Gambar 2. Koordinasi Penanggulangan Masalah Kesehatan
saat terjadi bencana alam
Penanggulangan korban bencana di lapangan pada prinsipnya harus tetap memperhatikan
keselamatan bagi penolongnya, setelah itu baru prosedur dilapangan yang memerlukan
kecepatan dan ketepatan penanganan, secara umum pada tahap tanggap darurat
dikelompokkan menjadi kegiatan sebagai berikut :
1.   Pencarian korban (Search)
2.   Penyelamatan korban (Rescue)
3.   Pertolongan pertama (Live saving)
4.   Stabilisasi korban
5.   Evakuasi dan rujukan
Upaya ini ditujukan untuk menyelamatkan korban semaksimal mungkin guna menekan
angka morbiditas dan mortalitas. Hal dipengaruhi oleh jumlah korban, keadaan korban,
geografi, lokasi, fasilitas yang tersedia di lokasi dan sumber daya yang ada.
1.   Kaum Akademisi
Kaum akademisi berperan dalam melaksanakan pendidikan, penelitian, dan
pengabdian kepada masyarakat. Para civitas akademika dapat berperan aktif dalam
peningkatan mitigasi bencana tanah longsor, dengan cara :
•   Membantu alih pengetahuan dan pengenalan tentang tanah longsor kepada
masyarakat secara umum, secara khusus kepada masyarakat di daerah yang rawan
tanah longsor;
•   Menghasilkan tenaga-tenaga ahli mengetahui dan mengerti tentang pelaksanaan
mitigasi bencana, salah satunya dalam bencana tanah longsor;
•   Membuat penelitian tentang tanah longsor yang meliputi penelitian proses
terjadinya, faktor-faktor penyebab terjadinya, dampak yang dihasilkan, untuk
memperoleh informasi yang lengkap dalam upaya mitigasi tanah longsor.

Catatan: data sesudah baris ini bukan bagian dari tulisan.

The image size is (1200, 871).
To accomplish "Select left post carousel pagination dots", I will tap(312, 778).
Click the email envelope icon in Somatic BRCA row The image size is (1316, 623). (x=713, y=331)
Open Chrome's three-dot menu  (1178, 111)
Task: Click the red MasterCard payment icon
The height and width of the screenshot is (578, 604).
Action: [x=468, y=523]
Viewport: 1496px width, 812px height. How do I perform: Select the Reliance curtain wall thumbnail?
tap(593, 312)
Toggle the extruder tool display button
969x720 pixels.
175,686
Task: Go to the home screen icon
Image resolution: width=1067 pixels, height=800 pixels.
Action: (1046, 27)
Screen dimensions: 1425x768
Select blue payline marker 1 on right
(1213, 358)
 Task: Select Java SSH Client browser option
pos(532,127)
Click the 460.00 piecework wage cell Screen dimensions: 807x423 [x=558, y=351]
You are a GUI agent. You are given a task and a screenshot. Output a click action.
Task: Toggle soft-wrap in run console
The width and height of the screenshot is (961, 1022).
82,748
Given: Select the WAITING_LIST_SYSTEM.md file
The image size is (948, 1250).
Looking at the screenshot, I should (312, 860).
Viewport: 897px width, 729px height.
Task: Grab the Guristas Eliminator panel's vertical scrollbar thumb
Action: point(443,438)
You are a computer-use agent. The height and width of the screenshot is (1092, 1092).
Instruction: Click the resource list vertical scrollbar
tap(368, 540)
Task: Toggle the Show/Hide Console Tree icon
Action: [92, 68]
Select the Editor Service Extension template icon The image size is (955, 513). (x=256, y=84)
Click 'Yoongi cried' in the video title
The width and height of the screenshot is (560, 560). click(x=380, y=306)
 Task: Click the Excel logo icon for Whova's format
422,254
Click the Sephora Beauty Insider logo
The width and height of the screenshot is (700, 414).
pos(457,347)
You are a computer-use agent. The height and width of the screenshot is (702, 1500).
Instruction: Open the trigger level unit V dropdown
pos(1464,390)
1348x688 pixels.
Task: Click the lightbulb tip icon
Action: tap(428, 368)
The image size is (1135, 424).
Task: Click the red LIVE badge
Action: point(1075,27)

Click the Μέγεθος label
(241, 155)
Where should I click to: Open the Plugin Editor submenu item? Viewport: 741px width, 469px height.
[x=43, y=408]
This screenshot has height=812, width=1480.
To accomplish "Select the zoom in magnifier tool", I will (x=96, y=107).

2.   Masyarakat yang berpartisipasi sebagai relawan
Peranan masyarakat dalam mitigasi bencana (community-based disaster
management) tanah longsor sangat diperlukan pada tahap pra-bencana, saat bencana,
dan pasca bencana. Segala aktivitas yang dilakukan oleh masyarakat dalam mitigasi
bencana dilakukan di bawah koordinasi BPBD atau Muspida (musyawarah pimpinan
daerah) / Muspika (musyawarah pimpinan kabupaten/kota) setempat.